Input data |
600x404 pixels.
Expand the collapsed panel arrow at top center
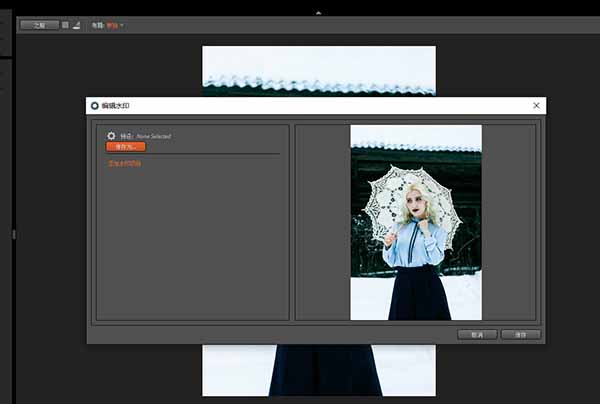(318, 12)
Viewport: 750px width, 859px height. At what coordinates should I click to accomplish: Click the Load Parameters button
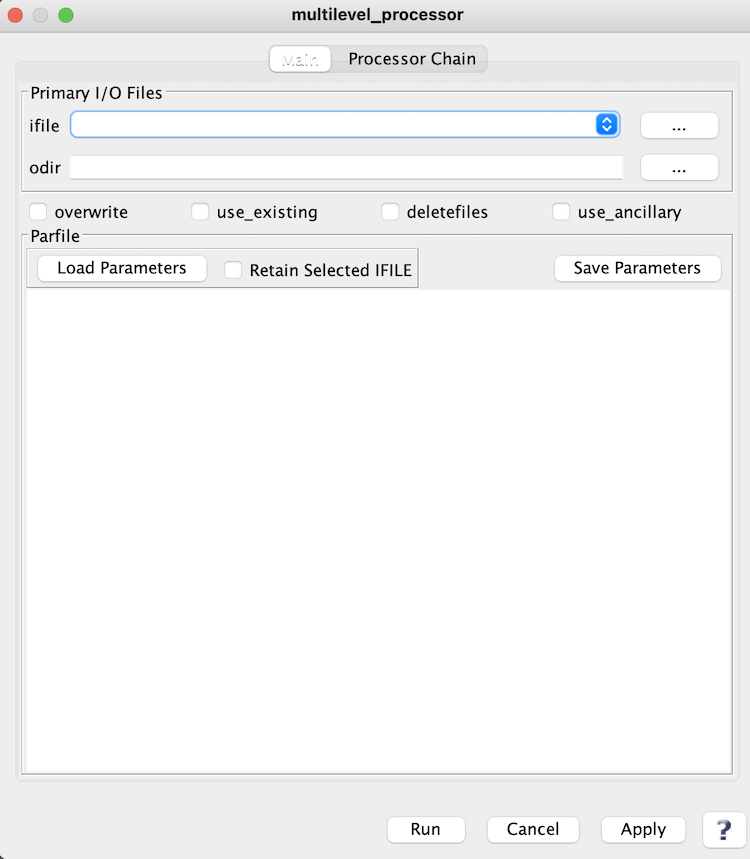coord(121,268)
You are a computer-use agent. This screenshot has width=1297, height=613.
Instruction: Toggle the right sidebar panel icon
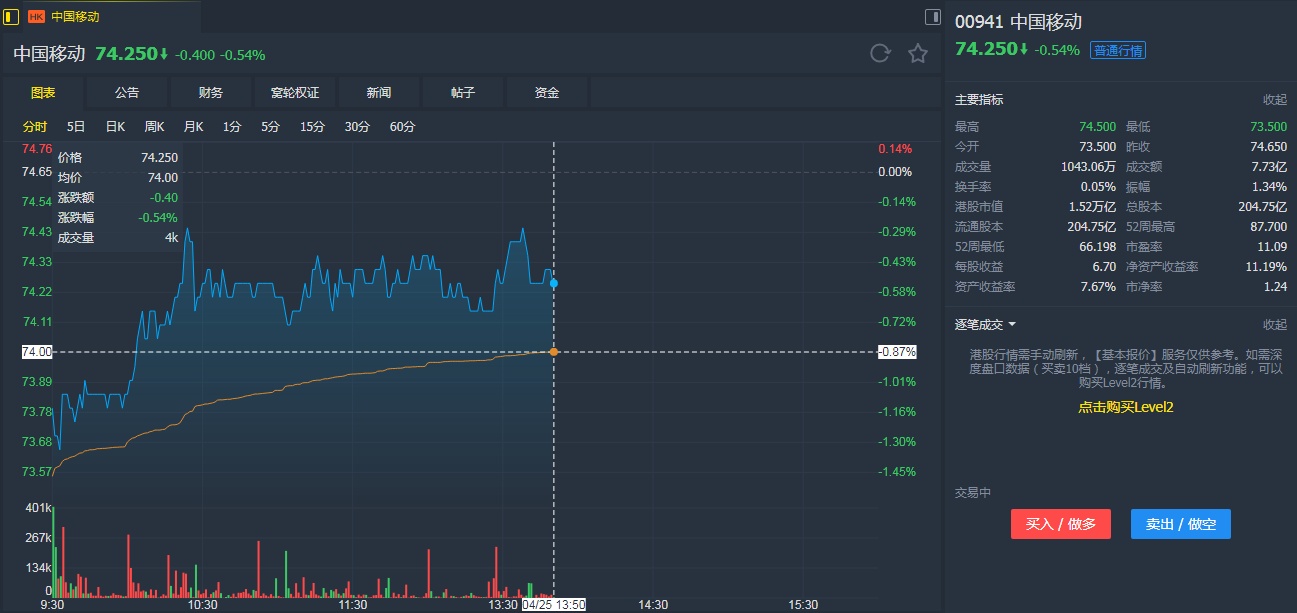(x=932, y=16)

What you are asked to do | Reproduce nothing but the lines that run from the line containing "Expand the collapsed" through the last line of the records, inclusive. Omit the pictures.

Response box |
Expand the collapsed panel arrow at top center
(318, 12)
Viewport: 750px width, 859px height. At what coordinates should I click to accomplish: Click the Load Parameters button
coord(121,268)
You are a computer-use agent. This screenshot has width=1297, height=613.
Instruction: Toggle the right sidebar panel icon
(x=932, y=16)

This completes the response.